Even the most confident among us would admit to doing it. You walk into a room, scan the crowd and start making comparisons: “She’s so much thinner than me.” “Her legs are longer.” “Her arms are more toned than mine.”
In new groups, with our friends, and when we flip through magazines and watch TV, we jump into the dangerous game of comparing our bodies with those of other women.
It’s a common habit experts say we should work hard to drop. After all, we come in such a wide range of shapes and sizes that true comparisons aren’t even fair or accurate. And this self-talk almost always makes us feel bad about ourselves.

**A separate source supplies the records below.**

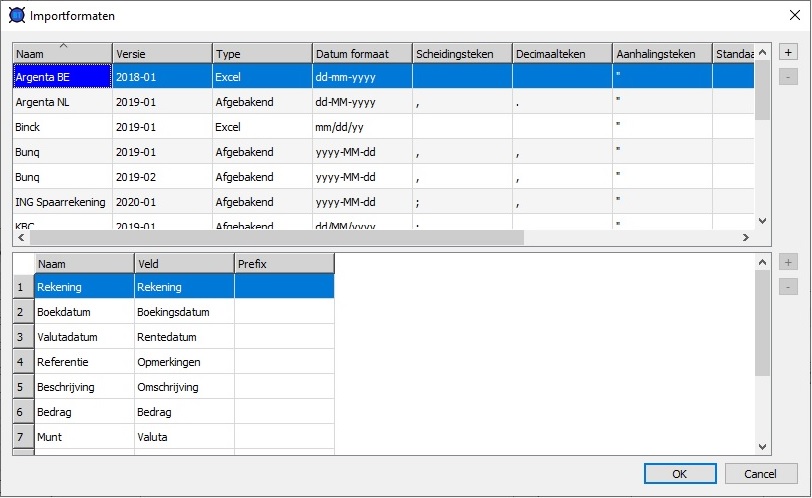
Task: Click the Datum formaat column header
Action: coord(362,53)
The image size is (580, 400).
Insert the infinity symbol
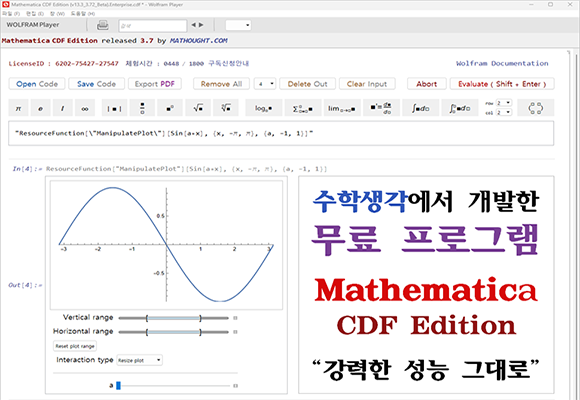pos(85,108)
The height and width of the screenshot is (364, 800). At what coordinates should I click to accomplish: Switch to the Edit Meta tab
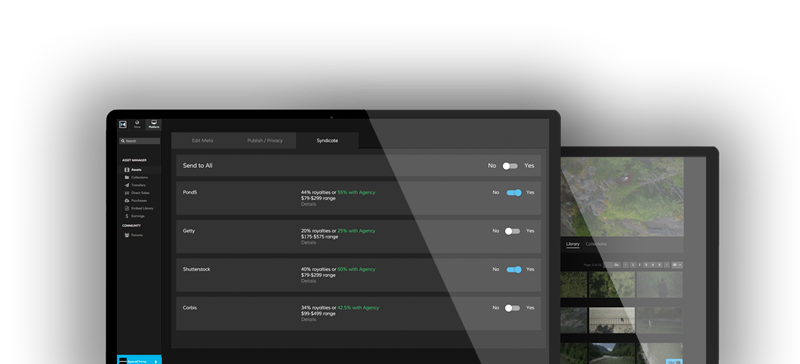[203, 140]
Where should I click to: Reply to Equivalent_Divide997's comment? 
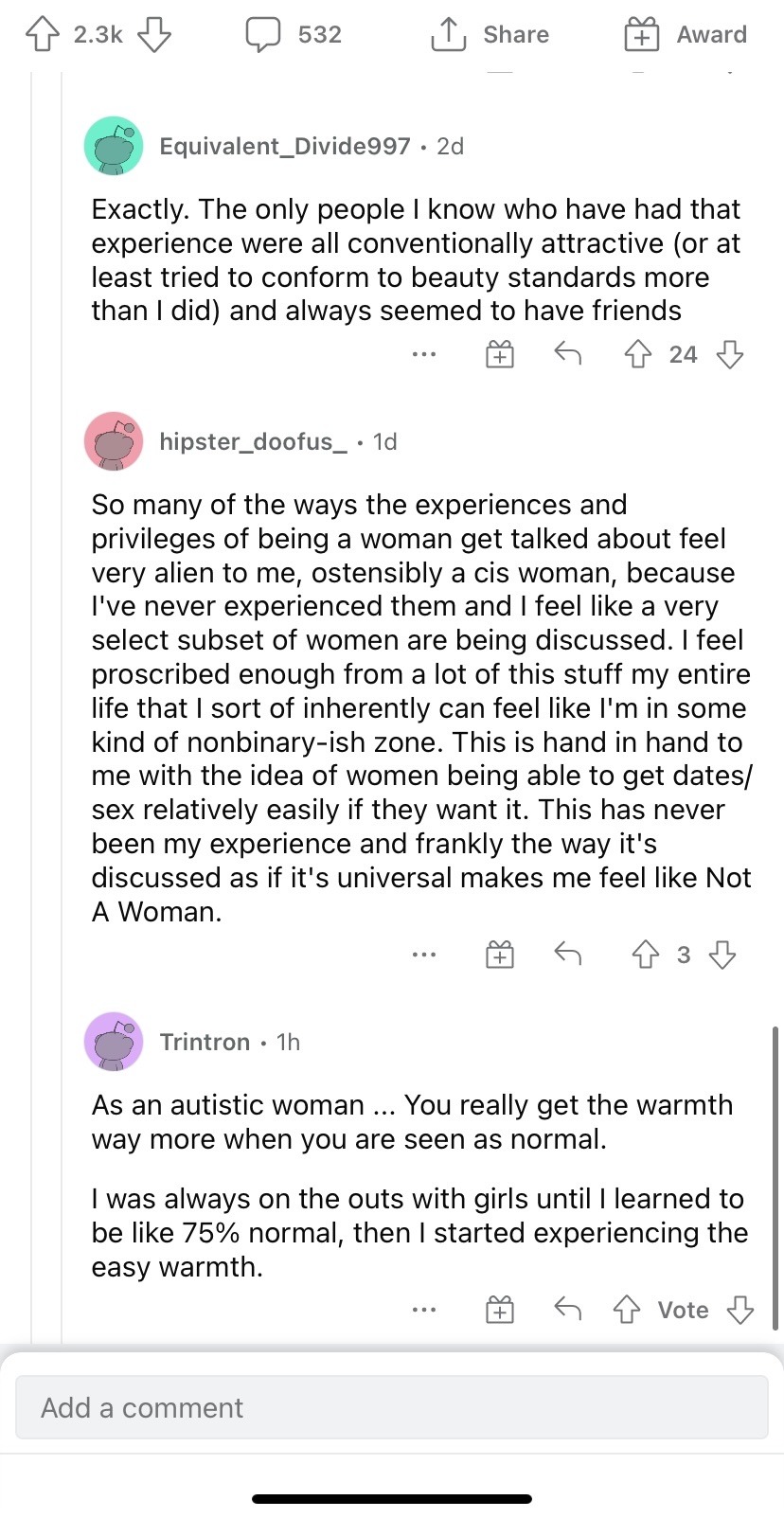point(567,354)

It’s tough not to make comparisons. It’s a natural human instinct, and it’s how we learn, says Leslie Heinberg, director of behavioral sciences at Cleveland Clinic’s Bariatric and Metabolic Institute. The problem arises when these comparisons focus more on the negative.
“We are more likely to make upward comparisons—compare ourselves to somebody we perceive as better—than downward comparisons,” Heinberg says.

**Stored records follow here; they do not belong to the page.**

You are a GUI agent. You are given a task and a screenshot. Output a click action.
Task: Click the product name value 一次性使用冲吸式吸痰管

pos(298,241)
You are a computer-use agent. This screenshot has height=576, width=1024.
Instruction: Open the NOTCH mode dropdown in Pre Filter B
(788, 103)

“We especially do that when it comes to appearance and weight.”
Many of us start thinking this way early in our lives, even as children, says Carolyn Becker, co-director of The Body Project, an eating disorder prevention program.

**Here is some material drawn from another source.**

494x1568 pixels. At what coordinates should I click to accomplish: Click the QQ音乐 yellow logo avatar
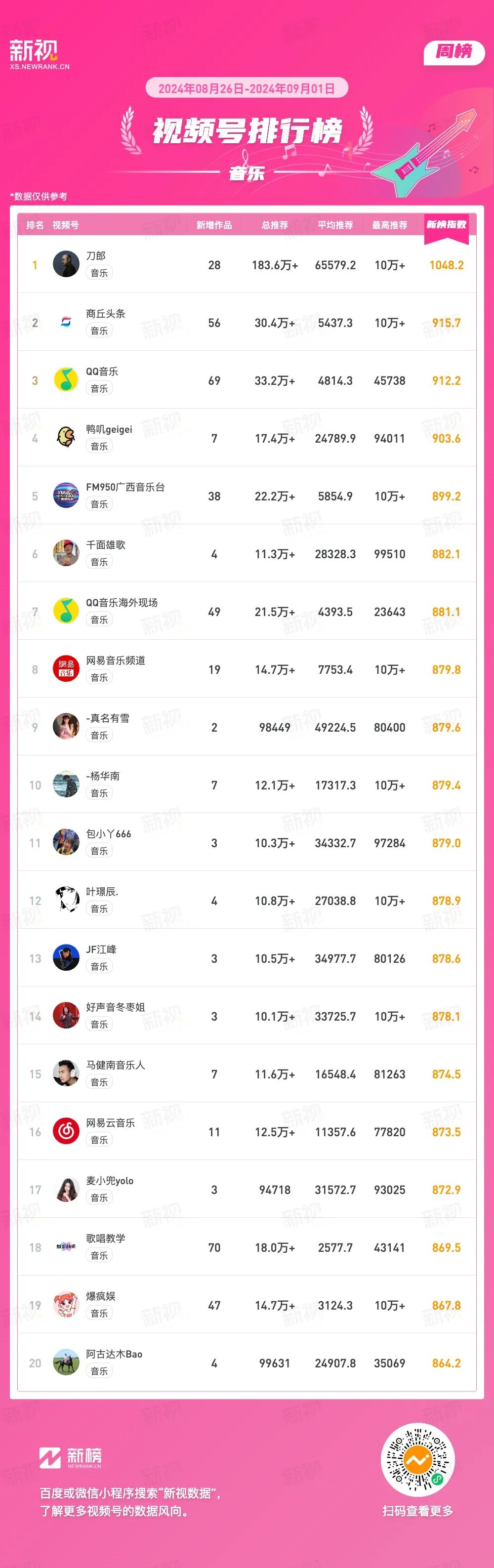click(x=66, y=380)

“It almost becomes an over-practiced skill,” she says. “We’re encouraged to make these comparisons, to look at perfectionistic figures in the media so we will buy products and services.”
But experts say there are all kinds of problems with that type of thinking. First, looking at someone else’s body doesn’t always tell you a complete story.
“Somebody who is very fit and has a higher percentage of lean muscle mass, if you put them on the scale they may weigh a lot more than someone who is not fit, someone with a higher percentage of body fat,” Heinberg says. “All of this is comparing apples to oranges, and it doesn’t really make sense.”
Plus, these comparisons are unbalanced. We know what’s going on in our own minds and lives, but we don’t consider the other side.
“We compare that internal experience with everyone’s outside,” she says.
“We assume that because they look so put together, so confident, they have no worries.”
We can stop the comparisons and regain our confidence by making specific changes in the way we think and interact with each other, Becker says. First, drop those conversations you have with friends about what you ate, about the size of your thighs, or about other women’s bodies—something Becker calls “fat talk.”
“A mere three to five minutes of ‘fat talk’ increases body dissatisfaction,” she says. “One thing you can do is simply not engage in ‘fat talk.’ Say, ‘I prefer to talk about other things.’”
Becker also suggests standing naked in front of your mirror and writing down positive things about your body and yourself.
She says women who have a hard time finding anything they like should start with non-physical characteristics, such as, “I like my sense of humor.” Then, move on to thinking about your body’s functional power—the legs that power you through walking or running, the arms that help you haul heavy things.
“You can appreciate the functionality of your body even if you’re struggling to appreciate the appearance,” Becker says.